Actions to take ::
• A. Reproduce the oxidation-number solution word for word, everything from "Determine the oxidation number for compound (a)" down to "-7 from fluorine.".
• B. Carry on the oxidation-number solution from the point where it stops.

Step by step solution

01

Determine the oxidation number for compound (a) Chlorine in ClF

In \( \text{ClF} \), the compound involves chlorine (Cl) and fluorine (F). Since fluorine is the most electronegative element, it always has an oxidation number of -1. Thus, chlorine must have an oxidation number of \(+1\) to balance the -1 from fluorine, since the molecule is neutral.
02

Determine the oxidation number for compound (b) Iodine in IF7

In \( \text{IF}_7 \), iodine (I) is less electronegative than fluorine (F). Each fluorine atom has an oxidation number of -1. Therefore, with seven fluorine atoms, the Iodine must have an oxidation number of \(+7\) to balance the total of -7 from fluorine.
03

Determine the oxidation number for compound (c) Carbon in CH4

In \( \text{CH}_4 \), hydrogen has an oxidation number of +1. Since there are four hydrogen atoms, their total oxidation is +4. To balance the molecule to zero (neutral), carbon must have an oxidation number of \(-4\).
04

Determine the oxidation number for compound (d) Carbon in C2H2

In \( \text{C}_2\text{H}_2 \), each hydrogen has an oxidation number of +1, leading to a total of +2 for two hydrogen atoms. Therefore, the two carbons combined must have an oxidation number of -2, making each carbon \(-1\).
05

Determine the oxidation number for compound (e) Carbon in C2H4

In \( \text{C}_2\text{H}_4 \), each hydrogen has +1, summing to +4 for four hydrogens. The two carbon atoms need a total oxidation of -4 combined, so each carbon has an oxidation state of \(-2\).

Data listing ::
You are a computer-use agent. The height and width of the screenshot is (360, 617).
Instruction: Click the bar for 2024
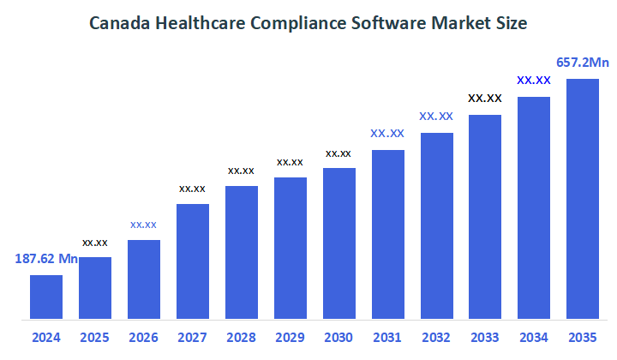[46, 297]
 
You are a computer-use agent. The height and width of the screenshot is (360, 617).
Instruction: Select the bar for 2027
[193, 261]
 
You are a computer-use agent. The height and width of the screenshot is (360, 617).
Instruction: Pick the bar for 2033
[485, 216]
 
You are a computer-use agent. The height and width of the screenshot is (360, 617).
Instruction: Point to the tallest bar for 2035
[583, 198]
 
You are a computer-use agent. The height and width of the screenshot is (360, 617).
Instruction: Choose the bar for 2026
[144, 279]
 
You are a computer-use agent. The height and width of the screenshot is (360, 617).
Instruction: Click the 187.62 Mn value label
[46, 258]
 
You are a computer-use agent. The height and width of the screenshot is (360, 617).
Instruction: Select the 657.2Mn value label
[583, 62]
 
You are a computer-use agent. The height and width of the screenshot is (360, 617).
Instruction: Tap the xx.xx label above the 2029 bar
[290, 162]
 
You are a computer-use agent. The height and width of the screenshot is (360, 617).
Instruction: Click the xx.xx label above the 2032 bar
[436, 116]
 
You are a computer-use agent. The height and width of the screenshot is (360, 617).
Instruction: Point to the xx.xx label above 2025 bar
[95, 243]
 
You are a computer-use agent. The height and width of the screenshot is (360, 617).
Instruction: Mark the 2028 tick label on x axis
[241, 338]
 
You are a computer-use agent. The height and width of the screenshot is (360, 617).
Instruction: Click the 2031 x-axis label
[387, 338]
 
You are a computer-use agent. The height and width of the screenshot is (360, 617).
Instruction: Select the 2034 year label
[534, 338]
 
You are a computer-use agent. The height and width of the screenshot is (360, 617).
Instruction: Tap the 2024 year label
[46, 338]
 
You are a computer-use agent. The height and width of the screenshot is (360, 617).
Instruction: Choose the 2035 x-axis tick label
[583, 338]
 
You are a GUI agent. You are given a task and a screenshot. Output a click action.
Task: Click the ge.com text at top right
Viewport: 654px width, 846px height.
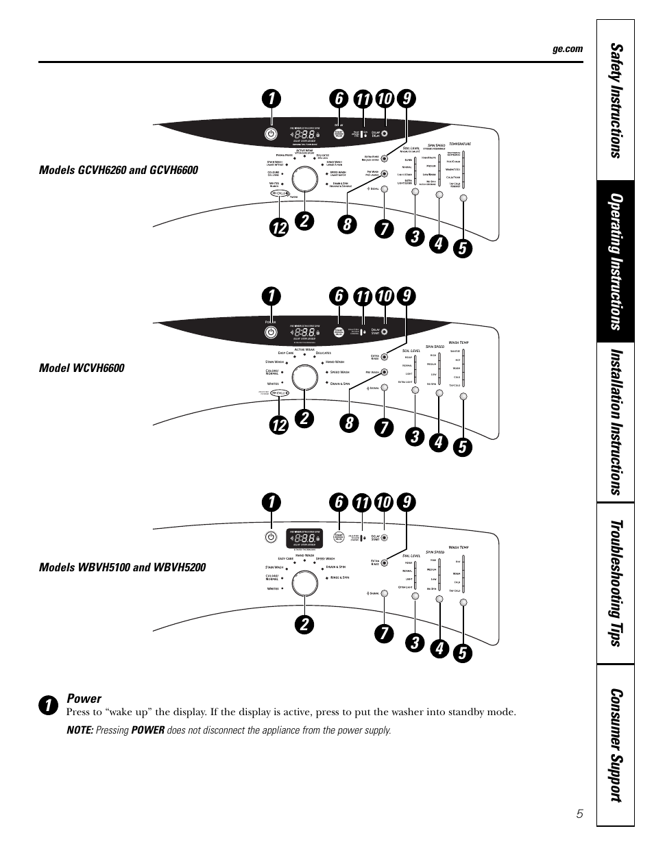tap(568, 49)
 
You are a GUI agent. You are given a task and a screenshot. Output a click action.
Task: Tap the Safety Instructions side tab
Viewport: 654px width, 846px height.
tap(616, 101)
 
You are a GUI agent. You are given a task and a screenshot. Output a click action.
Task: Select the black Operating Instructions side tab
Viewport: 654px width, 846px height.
tap(616, 262)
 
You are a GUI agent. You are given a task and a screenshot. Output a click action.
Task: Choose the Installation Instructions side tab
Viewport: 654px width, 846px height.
tap(616, 422)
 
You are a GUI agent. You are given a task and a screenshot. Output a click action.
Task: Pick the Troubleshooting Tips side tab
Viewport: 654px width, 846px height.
tap(616, 583)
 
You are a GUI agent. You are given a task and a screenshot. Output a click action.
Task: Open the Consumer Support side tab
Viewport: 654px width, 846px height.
tap(616, 745)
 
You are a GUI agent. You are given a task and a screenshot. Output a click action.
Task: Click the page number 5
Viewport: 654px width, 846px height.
tap(579, 814)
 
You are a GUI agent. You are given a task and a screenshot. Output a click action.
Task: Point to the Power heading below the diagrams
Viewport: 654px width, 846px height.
tap(84, 699)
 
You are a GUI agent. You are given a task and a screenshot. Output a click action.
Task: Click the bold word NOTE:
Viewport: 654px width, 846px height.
tap(80, 730)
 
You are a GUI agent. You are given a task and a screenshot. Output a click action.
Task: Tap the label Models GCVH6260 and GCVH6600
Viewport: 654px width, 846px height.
tap(118, 170)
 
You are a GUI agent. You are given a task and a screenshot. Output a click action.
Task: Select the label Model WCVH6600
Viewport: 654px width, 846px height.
tap(82, 369)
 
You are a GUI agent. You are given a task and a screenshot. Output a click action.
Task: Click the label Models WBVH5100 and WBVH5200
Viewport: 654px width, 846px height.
tap(122, 567)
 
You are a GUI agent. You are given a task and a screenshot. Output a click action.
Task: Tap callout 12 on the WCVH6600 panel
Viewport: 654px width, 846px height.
tap(278, 425)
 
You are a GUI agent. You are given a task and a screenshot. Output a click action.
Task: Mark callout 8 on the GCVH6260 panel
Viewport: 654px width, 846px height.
tap(348, 225)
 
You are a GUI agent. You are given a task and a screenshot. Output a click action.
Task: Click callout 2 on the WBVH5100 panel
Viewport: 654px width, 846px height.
tap(304, 625)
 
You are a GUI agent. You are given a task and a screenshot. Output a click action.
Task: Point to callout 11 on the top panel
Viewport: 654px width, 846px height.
tap(362, 99)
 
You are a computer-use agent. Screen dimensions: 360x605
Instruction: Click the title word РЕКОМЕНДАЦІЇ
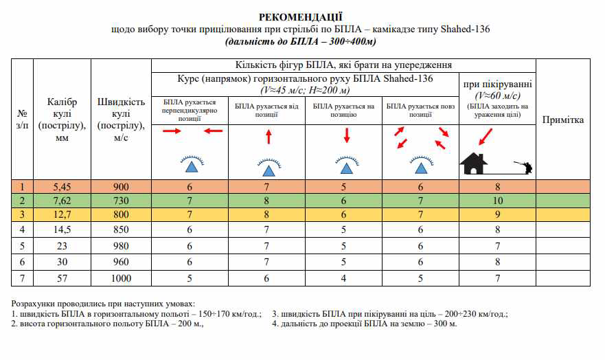click(x=301, y=16)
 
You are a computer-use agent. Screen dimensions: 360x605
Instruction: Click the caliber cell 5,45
click(x=62, y=186)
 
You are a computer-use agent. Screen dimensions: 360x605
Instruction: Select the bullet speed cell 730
click(x=121, y=201)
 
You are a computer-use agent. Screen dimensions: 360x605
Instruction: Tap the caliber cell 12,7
click(x=62, y=215)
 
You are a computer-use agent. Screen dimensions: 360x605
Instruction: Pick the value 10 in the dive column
click(x=497, y=201)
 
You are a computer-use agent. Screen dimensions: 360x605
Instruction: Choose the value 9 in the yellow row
click(x=497, y=215)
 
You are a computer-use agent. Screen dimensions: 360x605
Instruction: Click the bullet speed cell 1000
click(x=121, y=278)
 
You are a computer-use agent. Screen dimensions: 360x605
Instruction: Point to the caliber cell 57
click(x=62, y=278)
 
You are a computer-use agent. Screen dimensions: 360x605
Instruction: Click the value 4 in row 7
click(x=343, y=278)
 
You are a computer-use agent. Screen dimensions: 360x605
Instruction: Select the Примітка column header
click(x=563, y=120)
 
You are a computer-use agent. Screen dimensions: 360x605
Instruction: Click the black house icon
click(x=474, y=163)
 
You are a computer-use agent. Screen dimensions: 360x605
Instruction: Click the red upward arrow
click(x=268, y=137)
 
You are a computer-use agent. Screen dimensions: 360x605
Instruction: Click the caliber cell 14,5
click(x=62, y=229)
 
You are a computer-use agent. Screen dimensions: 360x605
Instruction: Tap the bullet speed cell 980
click(x=121, y=245)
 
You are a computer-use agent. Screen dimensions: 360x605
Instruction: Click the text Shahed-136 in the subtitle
click(x=466, y=30)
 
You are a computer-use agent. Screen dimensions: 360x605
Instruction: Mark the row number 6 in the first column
click(x=23, y=262)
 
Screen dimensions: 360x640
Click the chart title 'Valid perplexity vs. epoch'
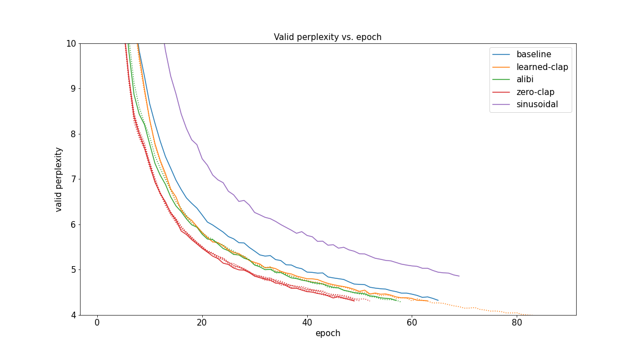[x=327, y=37]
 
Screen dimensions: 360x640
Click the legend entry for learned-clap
[x=542, y=67]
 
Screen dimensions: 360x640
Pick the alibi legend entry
[x=528, y=79]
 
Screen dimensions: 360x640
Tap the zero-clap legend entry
[x=535, y=92]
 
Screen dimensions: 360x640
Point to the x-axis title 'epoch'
[x=328, y=333]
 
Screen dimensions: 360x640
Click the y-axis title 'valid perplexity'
[x=59, y=179]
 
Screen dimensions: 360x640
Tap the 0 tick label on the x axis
[x=97, y=323]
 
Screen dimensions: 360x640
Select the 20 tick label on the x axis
[x=202, y=323]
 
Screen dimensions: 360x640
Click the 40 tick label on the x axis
[x=307, y=323]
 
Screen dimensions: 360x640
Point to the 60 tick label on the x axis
[x=412, y=323]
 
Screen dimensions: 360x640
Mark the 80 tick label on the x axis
[x=517, y=323]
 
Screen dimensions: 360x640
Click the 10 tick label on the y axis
[x=71, y=43]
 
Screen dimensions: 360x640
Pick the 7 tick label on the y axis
[x=73, y=179]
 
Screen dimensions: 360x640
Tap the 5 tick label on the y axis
[x=73, y=270]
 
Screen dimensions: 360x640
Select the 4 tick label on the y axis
[x=73, y=315]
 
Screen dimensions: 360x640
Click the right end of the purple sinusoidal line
[x=459, y=276]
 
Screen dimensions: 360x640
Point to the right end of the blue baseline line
[x=438, y=300]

Task-by-task results ::
• A.
Determine the oxidation number for compound (a) Chlorine in ClF

In \( \text{ClF} \), the compound involves chlorine (Cl) and fluorine (F). Since fluorine is the most electronegative element, it always has an oxidation number of -1. Thus, chlorine must have an oxidation number of \(+1\) to balance the -1 from fluorine, since the molecule is neutral.
02

Determine the oxidation number for compound (b) Iodine in IF7

In \( \text{IF}_7 \), iodine (I) is less electronegative than fluorine (F). Each fluorine atom has an oxidation number of -1. Therefore, with seven fluorine atoms, the Iodine must have an oxidation number of \(+7\) to balance the total of -7 from fluorine.

• B.
06

Determine the oxidation number for compound (f) Chromium in K2CrO4

In \( \text{K}_2\text{CrO}_4 \), potassium has +1 each and oxygen has -2 each. Total potassium is +2, total oxygen is -8. Chromium must be +6 to balance to zero overall.
07

Determine the oxidation number for compound (g) Chromium in K2Cr2O7

In \( \text{K}_2\text{Cr}_2\text{O}_7 \), each potassium is +1, and each oxygen is -2 (total -14). Two potassiums = +2, so two chromiums must = +12 (each \(+6\)) to balance.
08

Determine the oxidation number for compound (h) Manganese in KMnO4

In \( \text{KMnO}_4 \), potassium is +1, oxygen is -2 each (total -8). For the compound to be neutral, manganese must have an oxidation of \(+7\).
09

Determine the oxidation number for compound (i) Carbon in NaHCO3

In \( \text{NaHCO}_3 \), sodium is +1, hydrogen is +1, each oxygen is -2 (total -6). Balancing gives carbon an oxidation state of \(+4\).
10

Determine the oxidation number for compound (j) Lithium in Li2

In \( \text{Li}_2 \), both lithium atoms are in a neutral elemental state, so each has an oxidation number of \(0\).
11

Determine the oxidation number for compound (k) Iodine in NaIO3

In \( \text{NaIO}_3 \), sodium is +1, each oxygen is -2 (total -6). The iodine must be +5 to balance the compound to neutrality.
12

Determine the oxidation number for compound (l) Oxygen in KO2

In \( \text{KO}_2 \), potassium is +1. This compound is a superoxide, where each oxygen is typically \(-\frac{1}{2}\). Therefore, the total for two oxygens is -1.
13

Determine the oxidation number for compound (m) Phosphorus in PF6^-

In \( \text{PF}_6^- \), each fluorine is -1 (total -6). Overall charge is -1, so phosphorus is +5.
14

Determine the oxidation number for compound (n) Gold in KAuCl4

In \( \text{KAuCl}_4 \), potassium is +1, each chlorine is -1 (total for four is -4). Gold must balance with +3.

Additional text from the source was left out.